The Madras High Court has observed that expressing adverse views on platforms like Google Review for the services received by a person would not amount to defamation of the service provider, as it is covered under the freedom of speech and expression in Article 19(1)(a) of the Constitution.
“The Court below has rightly observed that the right to free speech expressed under Article 19(1)(a) of the Constitution of India covers such expression of one's review for the services received in an Online platform such as Google Review and sharing of review in the Google Review by the 1 st respondent does not amount to defaming the petitioner,” the court observed.
Justice V Sivagnanam noted that the internet is a free platform and an important means of expression and communication. He added that though posting or canvassing false statements/remarks that are derogatory in nature would amount to defamation, mere expression of views in Google reviews would not amount to defamation.

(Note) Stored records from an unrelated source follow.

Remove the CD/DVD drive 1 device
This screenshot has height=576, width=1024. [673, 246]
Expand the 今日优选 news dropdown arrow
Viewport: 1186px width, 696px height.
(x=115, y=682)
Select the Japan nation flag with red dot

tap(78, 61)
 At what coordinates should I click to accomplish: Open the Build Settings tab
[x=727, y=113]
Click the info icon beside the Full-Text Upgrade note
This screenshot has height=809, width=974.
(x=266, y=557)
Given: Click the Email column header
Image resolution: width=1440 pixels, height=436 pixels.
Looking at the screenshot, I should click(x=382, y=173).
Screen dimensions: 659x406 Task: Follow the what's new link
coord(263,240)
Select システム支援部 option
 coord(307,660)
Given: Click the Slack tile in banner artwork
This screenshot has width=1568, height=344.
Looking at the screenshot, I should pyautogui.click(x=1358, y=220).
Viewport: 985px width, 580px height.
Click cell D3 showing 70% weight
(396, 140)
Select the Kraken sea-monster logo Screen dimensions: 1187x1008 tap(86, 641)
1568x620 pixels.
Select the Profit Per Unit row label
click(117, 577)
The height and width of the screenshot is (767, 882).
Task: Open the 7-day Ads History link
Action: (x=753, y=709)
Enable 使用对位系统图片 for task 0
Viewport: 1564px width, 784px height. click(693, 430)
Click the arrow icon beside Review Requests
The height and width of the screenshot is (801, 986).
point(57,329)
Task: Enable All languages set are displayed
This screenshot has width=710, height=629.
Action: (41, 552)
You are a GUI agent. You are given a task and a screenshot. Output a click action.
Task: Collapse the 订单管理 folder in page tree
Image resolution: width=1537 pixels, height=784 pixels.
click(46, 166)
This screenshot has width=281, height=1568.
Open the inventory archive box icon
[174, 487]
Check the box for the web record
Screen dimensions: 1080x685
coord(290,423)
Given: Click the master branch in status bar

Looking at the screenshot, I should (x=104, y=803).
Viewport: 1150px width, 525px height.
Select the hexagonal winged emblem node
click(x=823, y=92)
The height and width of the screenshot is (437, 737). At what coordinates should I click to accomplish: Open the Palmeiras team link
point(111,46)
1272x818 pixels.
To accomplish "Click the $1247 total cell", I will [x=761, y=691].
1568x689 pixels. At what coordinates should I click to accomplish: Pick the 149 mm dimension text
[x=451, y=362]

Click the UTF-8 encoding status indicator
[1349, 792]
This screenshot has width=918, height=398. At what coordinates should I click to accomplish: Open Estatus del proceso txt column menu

“Defamation is defined as the communication of a false statement that harms the reputation of an individual or entity. Therefore, posting or canvassing false statements/remarks derogatory in nature, causing harm to the reputation of any individual or entity in the social media, would certainly amount to defamation. But mere expressing views in Google Review about the services that were received by the 1 st respondent, in my opinion, does not amount to defamation,” the court said.
The court was hearing a criminal revision petition filed by an Advocate, seeking to set aside an order passed by the Judicial Magistrate, Coimbatore dismissing his complaint against one of his former clients who, according to him had posted defamatory remarks against him in his Google Search Engine after availing his services and had thereby committed the offence of defamation.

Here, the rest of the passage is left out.